* ASSIGNMENT
Among the lines of the records, please find those that contain the word "icon" and copy them.

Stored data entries

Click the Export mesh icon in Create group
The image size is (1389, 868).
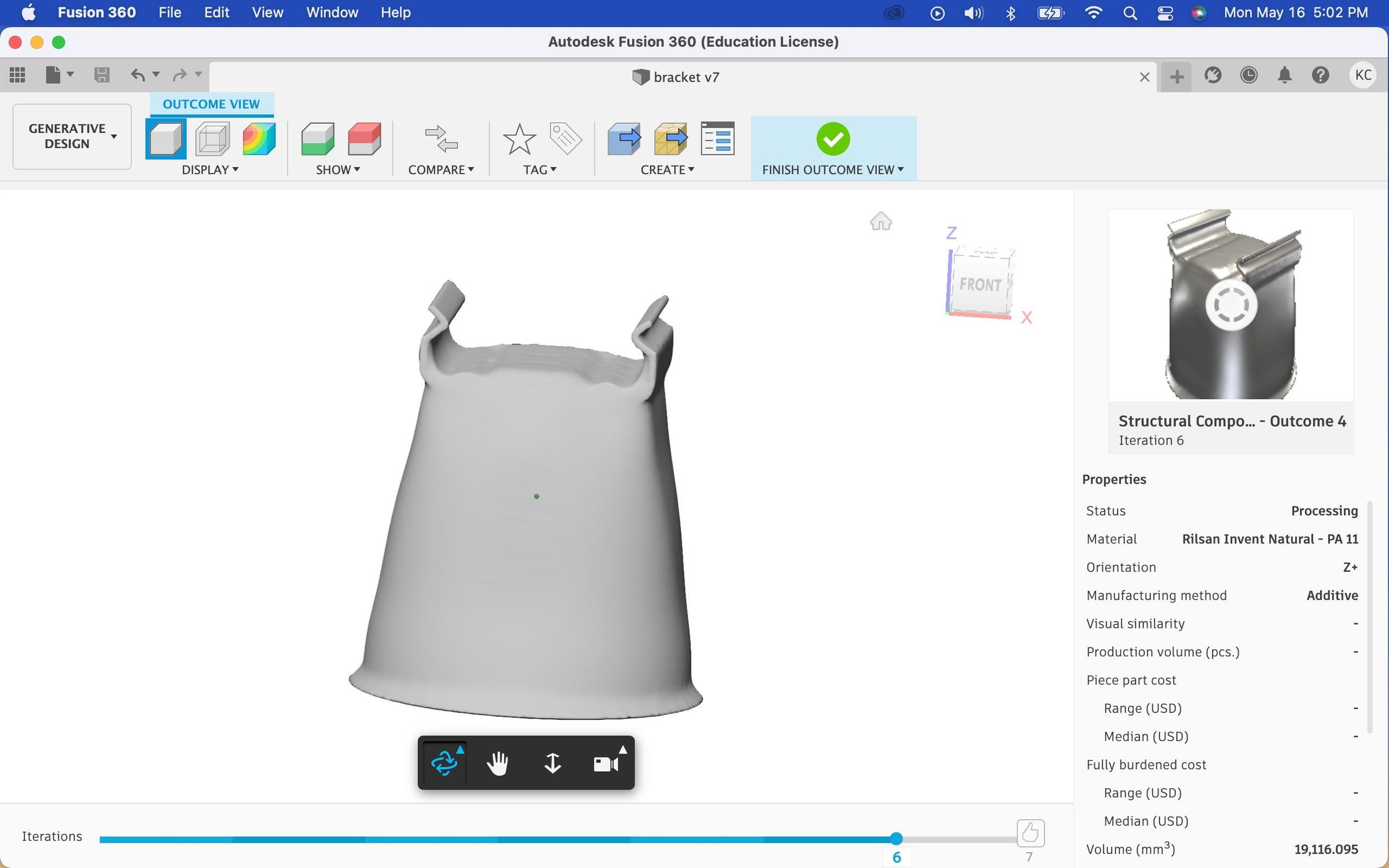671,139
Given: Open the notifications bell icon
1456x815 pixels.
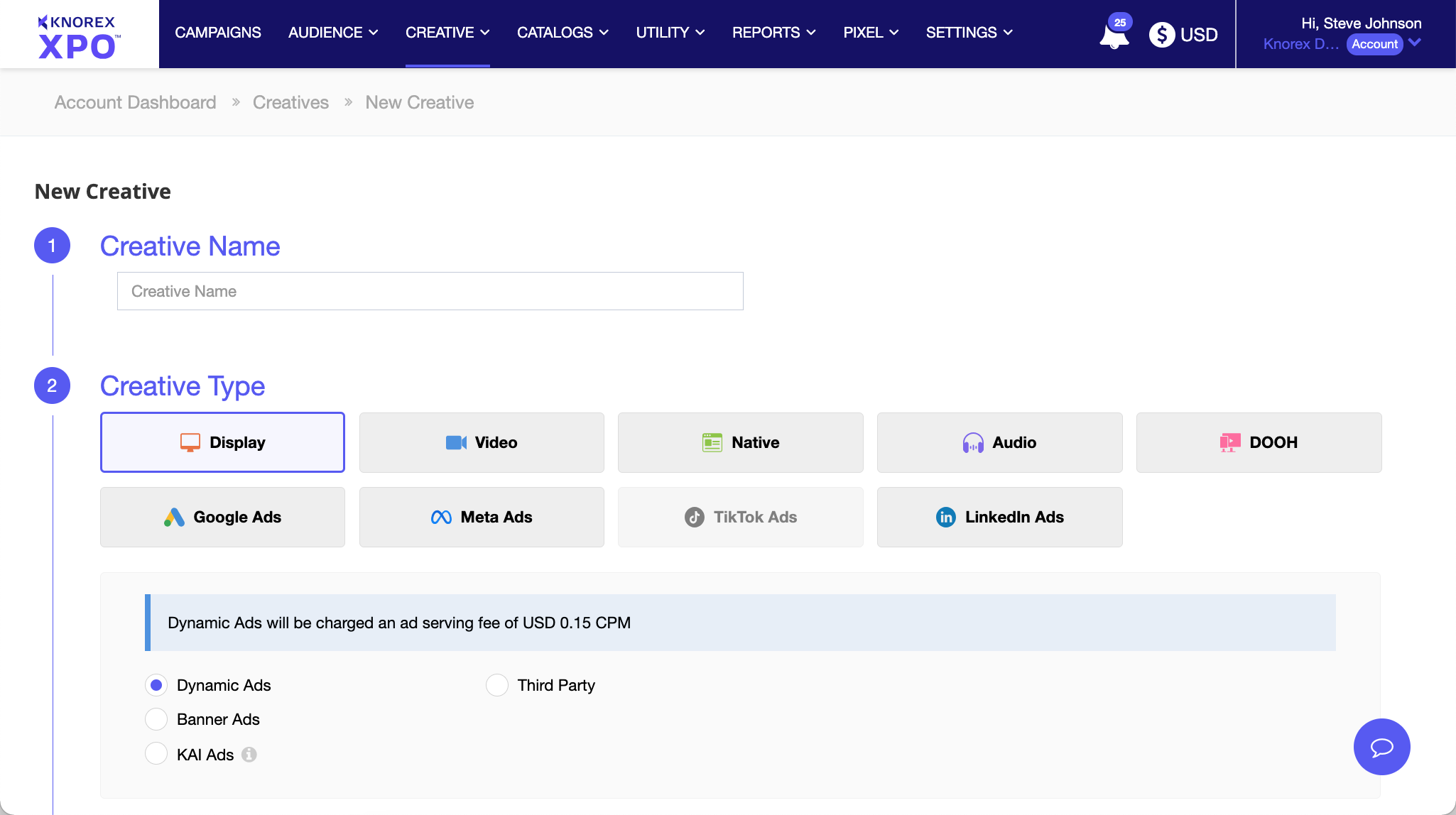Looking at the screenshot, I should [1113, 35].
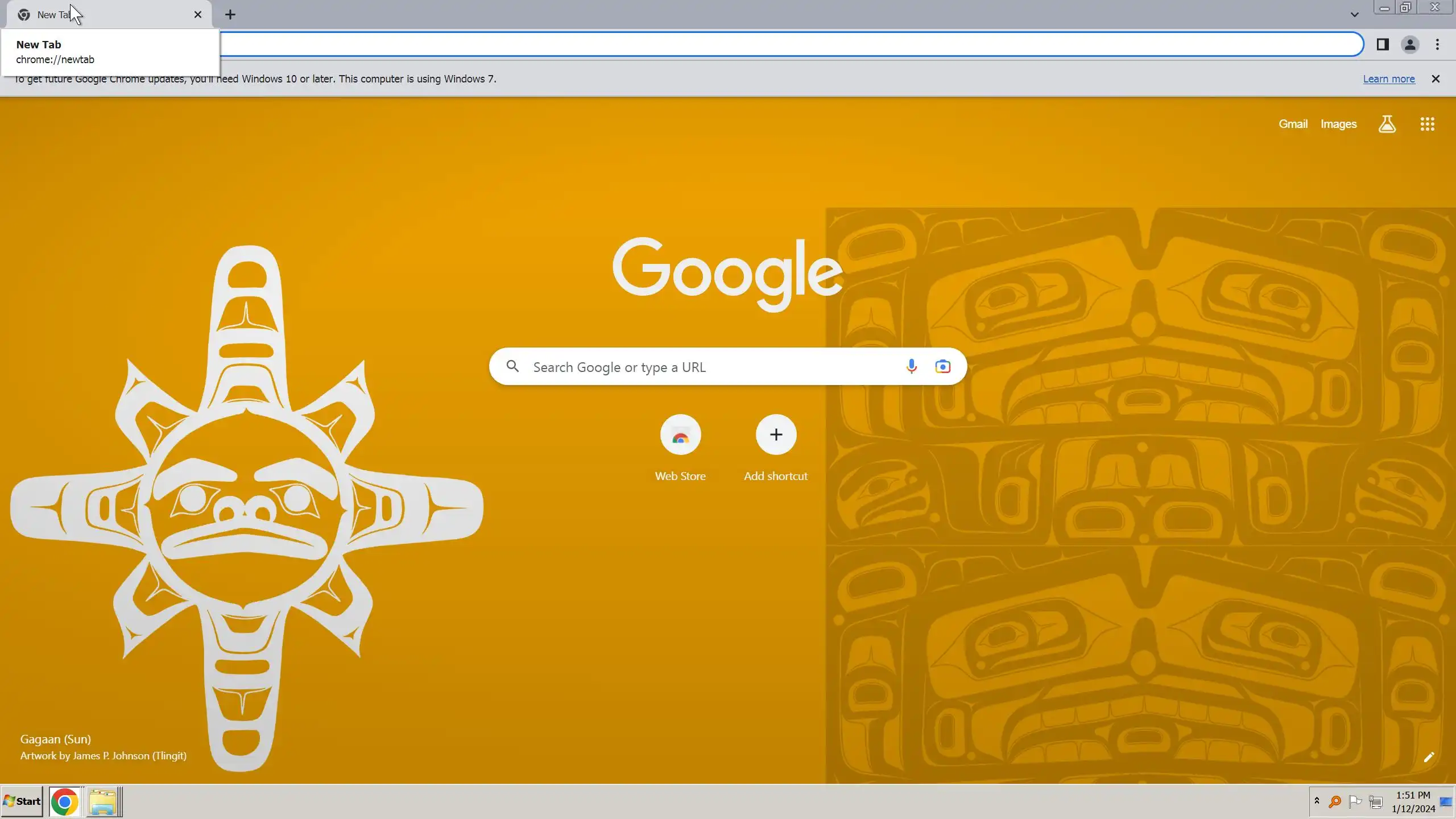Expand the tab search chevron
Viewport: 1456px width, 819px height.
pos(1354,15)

* EXERCISE RESULT
Click the Export mesh icon in Create group
Given: Open the notifications bell icon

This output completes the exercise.